The Hawaiian Gardens Casino dealers argued in their class action lawsuit that the rule permitting tip pooling should not apply to them because the tips were handed directly to them, and were not intended to be left for all the employees in the casino who provided service. The court rejected the argument. "As in restaurants, a tip pool in a casino promotes good service among all of the employees who come in contact with the patron, which enhances the casino's reputation and increases its business."

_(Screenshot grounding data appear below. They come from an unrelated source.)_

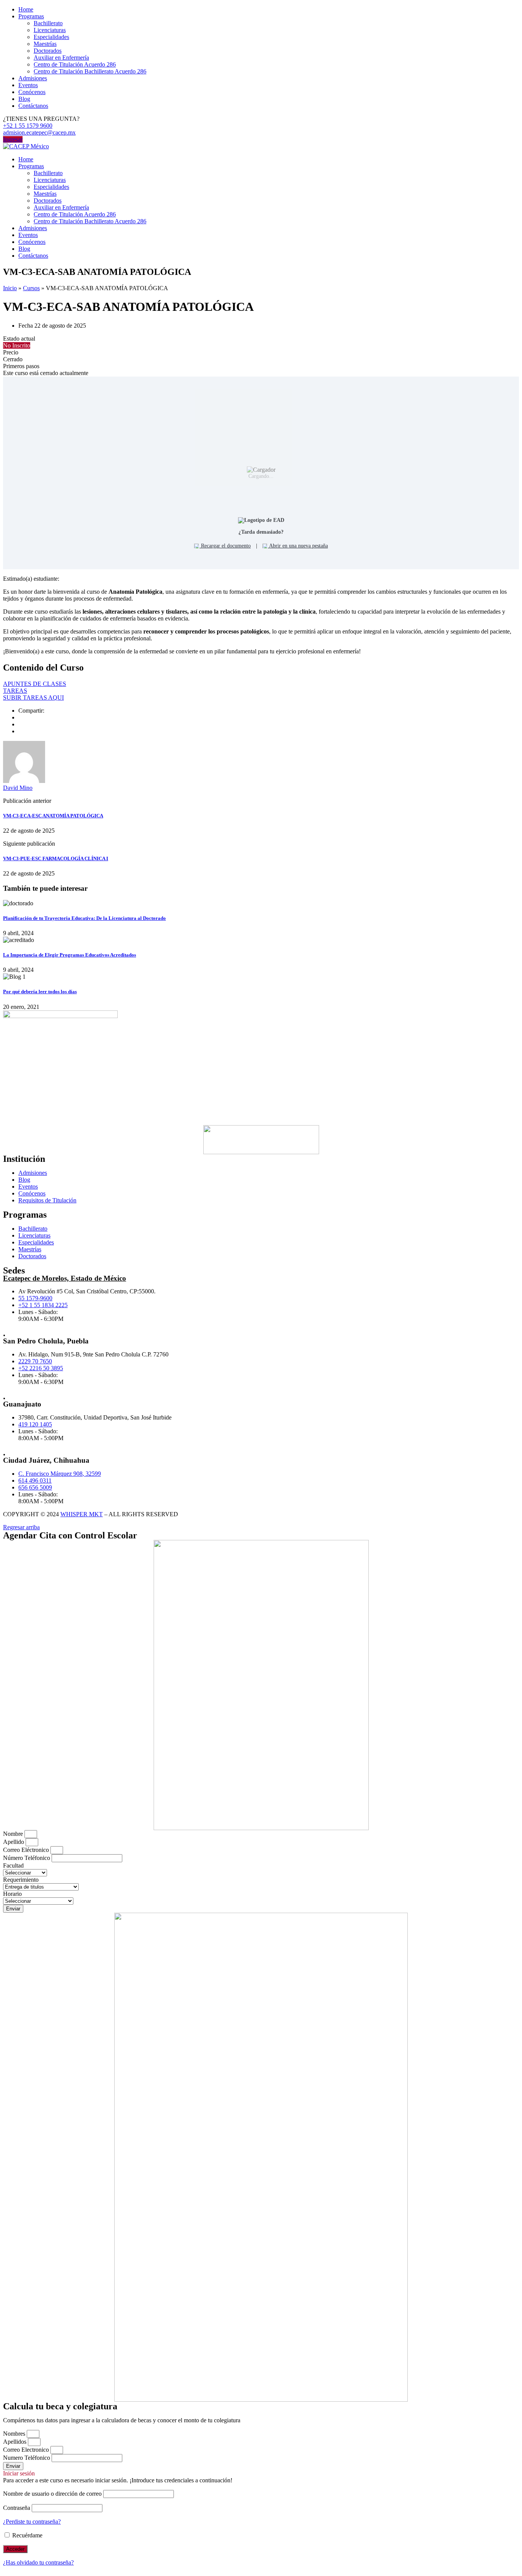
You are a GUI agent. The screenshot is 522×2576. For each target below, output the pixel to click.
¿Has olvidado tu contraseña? (38, 2562)
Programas (31, 16)
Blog (24, 99)
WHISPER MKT (81, 1514)
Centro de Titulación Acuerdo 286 (75, 64)
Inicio (10, 288)
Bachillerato (48, 23)
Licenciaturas (50, 30)
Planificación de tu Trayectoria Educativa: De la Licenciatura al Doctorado (84, 918)
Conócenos (31, 92)
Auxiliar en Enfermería (61, 57)
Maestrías (45, 44)
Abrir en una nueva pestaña (298, 546)
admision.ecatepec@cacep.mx (39, 132)
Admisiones (32, 78)
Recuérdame (26, 2535)
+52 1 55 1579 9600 (27, 125)
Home (25, 9)
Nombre (13, 1833)
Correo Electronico (26, 2449)
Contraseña (16, 2508)
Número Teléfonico (27, 1858)
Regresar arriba (21, 1527)
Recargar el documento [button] (225, 546)
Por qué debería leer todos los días (40, 991)
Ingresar (13, 139)
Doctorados (48, 50)
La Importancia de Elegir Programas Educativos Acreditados (69, 955)
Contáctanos (33, 105)
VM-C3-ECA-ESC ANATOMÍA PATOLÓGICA (53, 816)
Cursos (31, 288)
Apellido (14, 1842)
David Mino (17, 787)
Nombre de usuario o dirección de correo (52, 2493)
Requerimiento (21, 1879)
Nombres (15, 2433)
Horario (12, 1894)
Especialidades (51, 37)
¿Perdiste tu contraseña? (32, 2521)
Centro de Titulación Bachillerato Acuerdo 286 (90, 71)
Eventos (28, 85)
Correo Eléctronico (26, 1850)
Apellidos (15, 2441)
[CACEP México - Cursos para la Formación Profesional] (26, 146)
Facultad (13, 1865)
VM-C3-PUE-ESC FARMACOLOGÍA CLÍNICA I (55, 858)
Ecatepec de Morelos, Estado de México (64, 1278)
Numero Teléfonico (27, 2457)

However, that did not get the casino out of the lawsuit. There was evidence that some of those who participated in the tip pool acted in a supervisory capacity by participating in evaluations and by directing and advising dealers on their conduct. That would make such employees "agents" who are barred by section 351 from receiving any tip money.

Although there is no private right to sue under section 351, any violation of the statute may form the basis for a claim under the Unfair Competition Law, Business and Professions Code section 17200.

1 comment:

George said...

How does stealing the customer's tip to pay the casino's staffing costs equate to enhancing the casino's reputation?

I wish judges would wake up and realize that tips are the customer's private property. Instead of ruling as to who is or isn't entitled to share in the customer's private property, his tip, judges should be ruling that all employer required tip pools are the illegal appropriation of private property. If customers want their tips shared, they have every right and ability to share them themselves.

I beleive many judges across this country are fraudulently suggesting that they have somekind of legal authority to appropriate the customer's private property simply so the public will not realize that many businesses are stealing their property when they blatantly confiscate and appropriate their tips.

By fraudulently suggesting that the courts are authorized to determine who may or may not share in a tip pool, or the customer's private property, employers are exhonerated from any claims that they are illegally appropriating the customer's private property.